* [Saved data entries]:
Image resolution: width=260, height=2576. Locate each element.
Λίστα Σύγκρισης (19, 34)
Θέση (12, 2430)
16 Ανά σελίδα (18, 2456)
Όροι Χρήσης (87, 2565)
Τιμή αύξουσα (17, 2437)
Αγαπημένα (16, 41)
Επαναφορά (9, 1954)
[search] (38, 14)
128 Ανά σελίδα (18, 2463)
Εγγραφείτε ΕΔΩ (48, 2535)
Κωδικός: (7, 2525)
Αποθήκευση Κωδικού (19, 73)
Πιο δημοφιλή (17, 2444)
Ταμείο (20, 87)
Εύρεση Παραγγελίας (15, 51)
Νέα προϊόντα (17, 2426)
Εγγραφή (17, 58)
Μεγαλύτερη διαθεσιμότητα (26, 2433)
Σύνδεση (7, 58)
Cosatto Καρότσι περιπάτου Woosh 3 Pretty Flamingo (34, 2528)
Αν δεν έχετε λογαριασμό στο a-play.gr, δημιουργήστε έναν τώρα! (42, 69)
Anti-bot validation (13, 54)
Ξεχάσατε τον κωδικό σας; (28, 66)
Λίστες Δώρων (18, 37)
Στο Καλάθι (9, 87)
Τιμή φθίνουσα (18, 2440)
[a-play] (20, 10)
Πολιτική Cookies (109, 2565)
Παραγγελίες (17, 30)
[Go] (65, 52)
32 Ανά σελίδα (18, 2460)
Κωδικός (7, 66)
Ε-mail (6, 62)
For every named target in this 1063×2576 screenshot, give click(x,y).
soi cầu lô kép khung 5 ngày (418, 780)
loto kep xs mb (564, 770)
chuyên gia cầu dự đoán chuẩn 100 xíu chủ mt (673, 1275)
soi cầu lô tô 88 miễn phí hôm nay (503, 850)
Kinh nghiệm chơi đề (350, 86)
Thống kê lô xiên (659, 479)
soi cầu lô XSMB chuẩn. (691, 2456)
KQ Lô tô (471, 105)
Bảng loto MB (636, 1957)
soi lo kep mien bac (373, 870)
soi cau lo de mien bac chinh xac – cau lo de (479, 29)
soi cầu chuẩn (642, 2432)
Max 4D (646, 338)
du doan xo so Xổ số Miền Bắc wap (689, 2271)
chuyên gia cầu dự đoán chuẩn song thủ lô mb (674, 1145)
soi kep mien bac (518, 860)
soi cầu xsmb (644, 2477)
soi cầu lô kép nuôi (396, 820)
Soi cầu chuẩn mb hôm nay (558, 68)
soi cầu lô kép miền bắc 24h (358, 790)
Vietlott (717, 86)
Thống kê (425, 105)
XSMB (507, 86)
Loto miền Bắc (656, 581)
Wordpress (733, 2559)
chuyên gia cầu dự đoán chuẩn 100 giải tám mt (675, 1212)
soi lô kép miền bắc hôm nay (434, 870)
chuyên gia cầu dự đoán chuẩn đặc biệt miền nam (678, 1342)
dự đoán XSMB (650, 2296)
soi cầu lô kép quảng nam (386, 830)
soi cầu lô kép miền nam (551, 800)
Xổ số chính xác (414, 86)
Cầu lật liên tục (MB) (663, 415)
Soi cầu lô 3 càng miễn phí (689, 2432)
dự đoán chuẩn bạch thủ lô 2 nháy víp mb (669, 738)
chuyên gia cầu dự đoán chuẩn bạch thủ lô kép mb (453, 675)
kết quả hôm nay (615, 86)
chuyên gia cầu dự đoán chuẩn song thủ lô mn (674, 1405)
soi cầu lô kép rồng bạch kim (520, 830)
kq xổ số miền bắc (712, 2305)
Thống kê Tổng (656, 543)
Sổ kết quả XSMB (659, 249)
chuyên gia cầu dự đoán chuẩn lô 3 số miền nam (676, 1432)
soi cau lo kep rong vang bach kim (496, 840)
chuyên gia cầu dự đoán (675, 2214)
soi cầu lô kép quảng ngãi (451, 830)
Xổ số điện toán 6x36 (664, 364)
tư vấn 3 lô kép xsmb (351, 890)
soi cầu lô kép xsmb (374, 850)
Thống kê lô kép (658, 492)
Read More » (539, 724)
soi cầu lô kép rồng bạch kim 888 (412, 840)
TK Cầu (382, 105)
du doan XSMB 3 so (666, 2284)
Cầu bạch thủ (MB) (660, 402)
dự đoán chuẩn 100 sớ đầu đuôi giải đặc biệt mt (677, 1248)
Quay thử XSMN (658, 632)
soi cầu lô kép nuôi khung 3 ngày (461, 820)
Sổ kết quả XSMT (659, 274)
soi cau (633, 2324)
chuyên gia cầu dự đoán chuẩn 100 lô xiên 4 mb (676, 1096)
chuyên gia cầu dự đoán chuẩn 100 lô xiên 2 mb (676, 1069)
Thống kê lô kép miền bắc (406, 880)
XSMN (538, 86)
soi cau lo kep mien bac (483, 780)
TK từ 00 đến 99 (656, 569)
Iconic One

* [The problem]:
When the line with "chuyên gia cầu dự đoán chuẩn song thủ lô mb" is reached in the data above, start copying there, and copy each line exactly until the line with "Soi cầu lô 3 càng miễn phí (689, 2432)" has been copied; copy nothing else.

* [Response box]:
chuyên gia cầu dự đoán chuẩn song thủ lô mb (674, 1145)
soi kep mien bac (518, 860)
soi cầu xsmb (644, 2477)
soi cầu lô kép nuôi (396, 820)
Soi cầu chuẩn mb hôm nay (558, 68)
soi cầu lô kép miền bắc 24h (358, 790)
Vietlott (717, 86)
Thống kê (425, 105)
XSMB (507, 86)
Loto miền Bắc (656, 581)
Wordpress (733, 2559)
chuyên gia cầu dự đoán chuẩn 100 giải tám mt (675, 1212)
soi lô kép miền bắc hôm nay (434, 870)
chuyên gia cầu dự đoán chuẩn đặc biệt miền nam (678, 1342)
dự đoán XSMB (650, 2296)
soi cầu lô kép quảng nam (386, 830)
soi cầu lô kép miền nam (551, 800)
Xổ số chính xác (414, 86)
Cầu lật liên tục (MB) (663, 415)
Soi cầu lô 3 càng miễn phí (689, 2432)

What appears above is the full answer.